- [SHORT TASK]
Extract each line below that contains the word "Open", copying it in full.

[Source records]

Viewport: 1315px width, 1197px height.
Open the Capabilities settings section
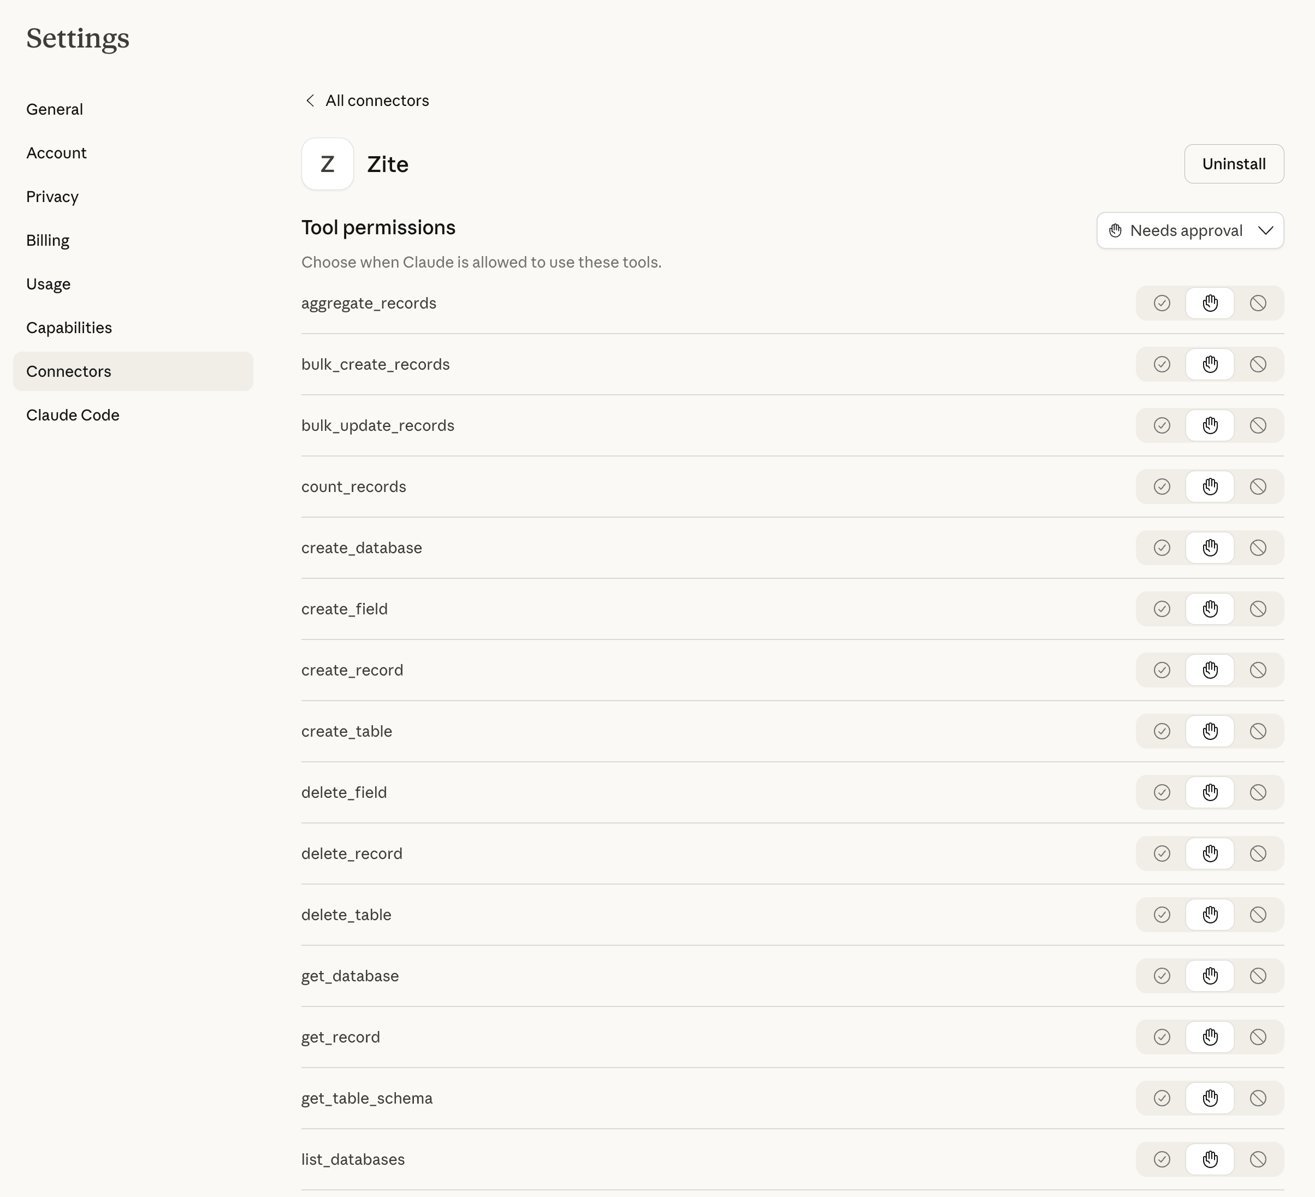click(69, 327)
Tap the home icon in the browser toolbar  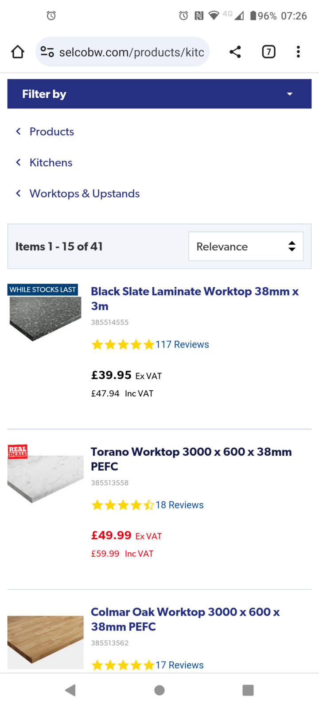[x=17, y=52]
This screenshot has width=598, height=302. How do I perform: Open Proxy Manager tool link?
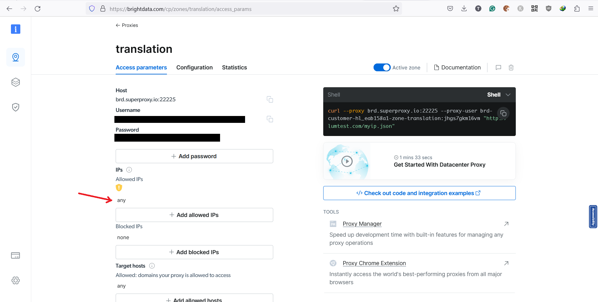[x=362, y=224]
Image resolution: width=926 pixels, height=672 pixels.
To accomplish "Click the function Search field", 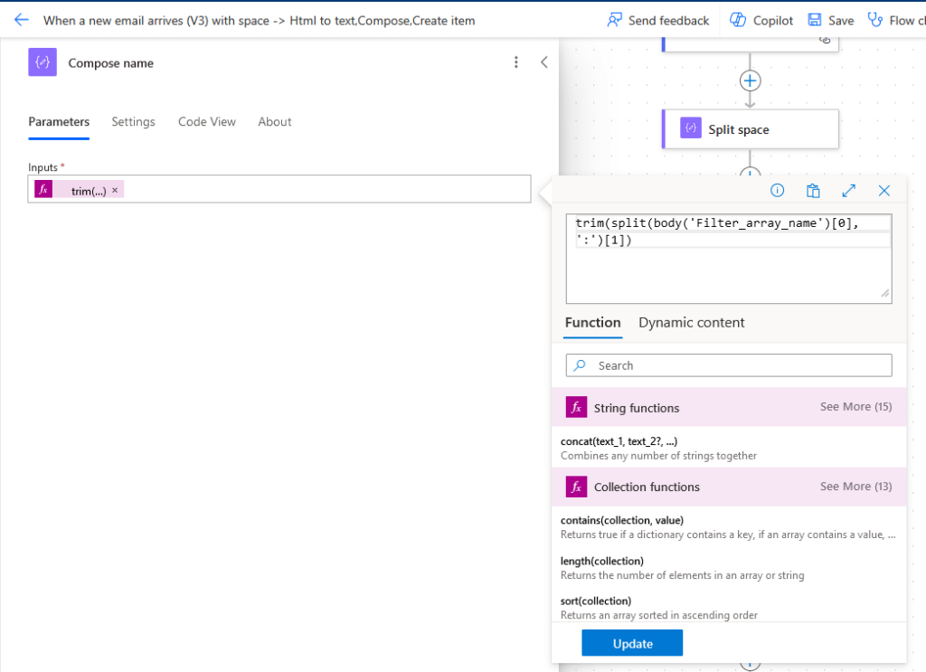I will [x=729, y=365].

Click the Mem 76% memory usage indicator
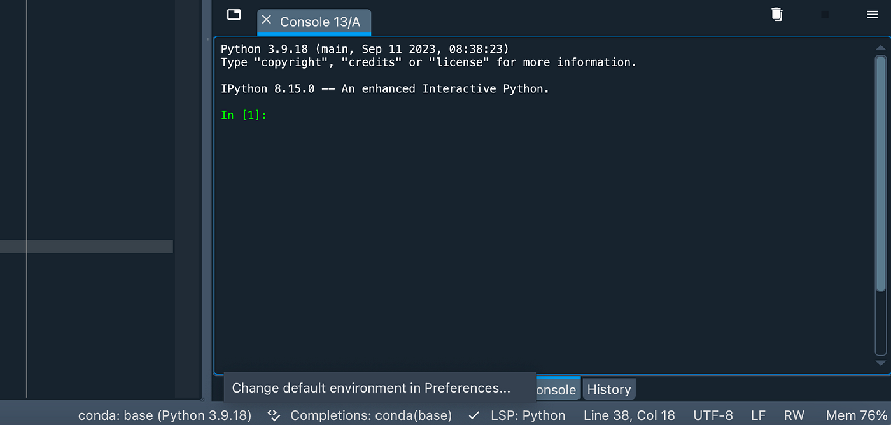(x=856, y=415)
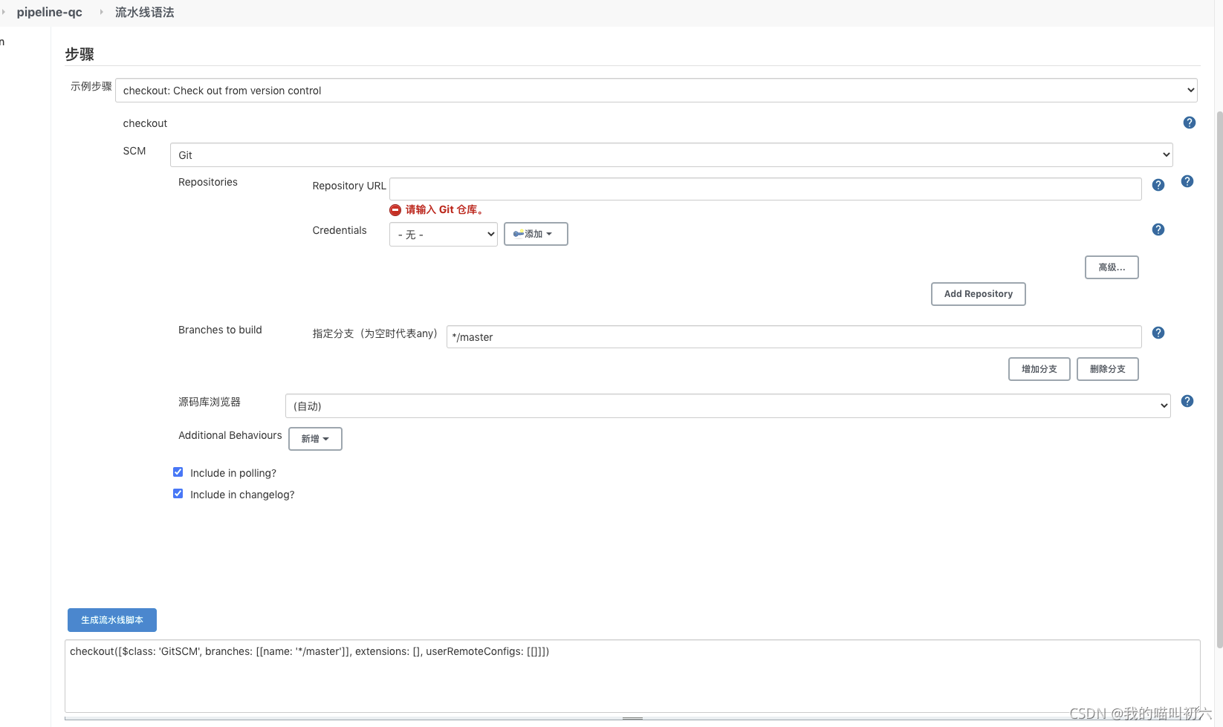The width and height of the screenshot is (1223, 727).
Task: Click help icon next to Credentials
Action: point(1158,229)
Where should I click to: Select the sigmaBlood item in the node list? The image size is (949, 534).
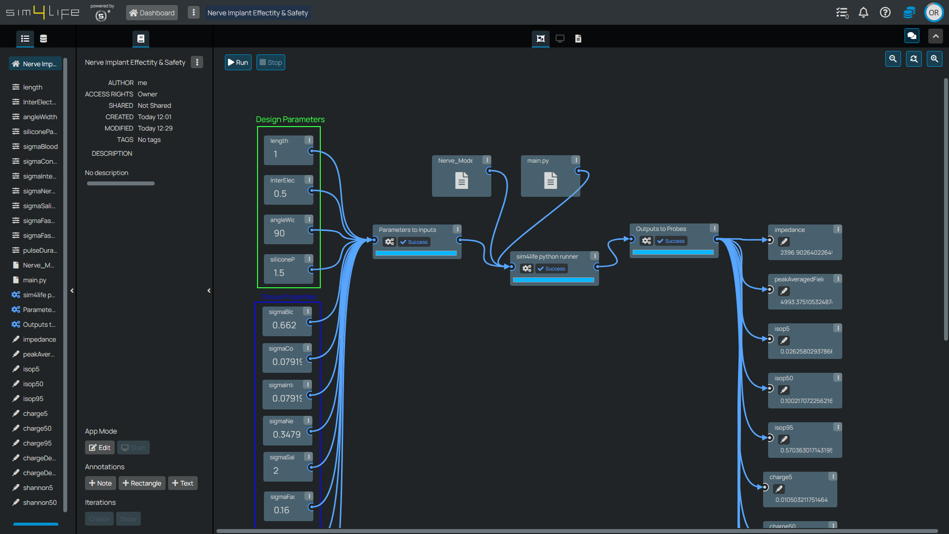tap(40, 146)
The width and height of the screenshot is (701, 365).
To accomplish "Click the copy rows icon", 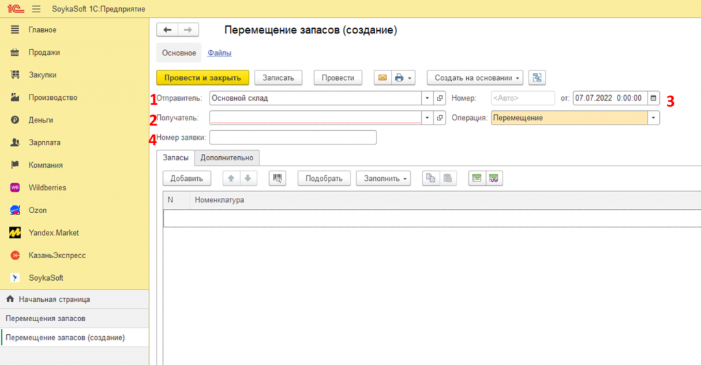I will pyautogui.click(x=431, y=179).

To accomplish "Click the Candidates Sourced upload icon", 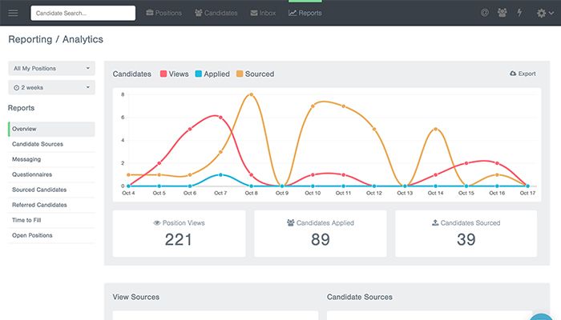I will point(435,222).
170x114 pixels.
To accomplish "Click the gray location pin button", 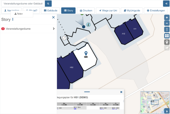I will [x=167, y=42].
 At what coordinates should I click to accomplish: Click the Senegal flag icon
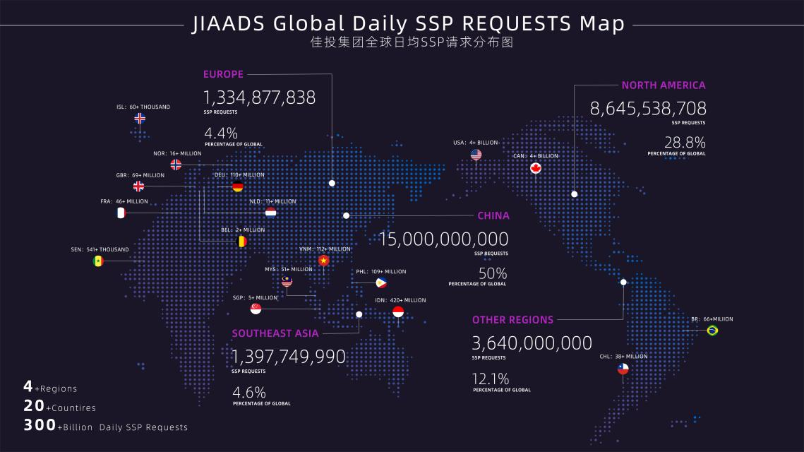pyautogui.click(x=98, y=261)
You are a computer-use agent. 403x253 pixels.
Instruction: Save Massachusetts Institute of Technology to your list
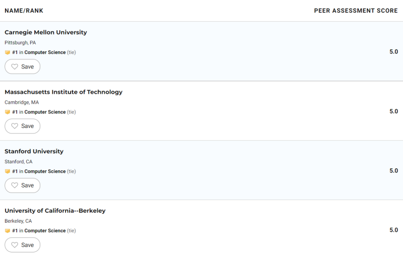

- [EXPECTED ANSWER]
Open the Capabilities settings section
This screenshot has width=598, height=302. How do I perform: Open Proxy Manager tool link?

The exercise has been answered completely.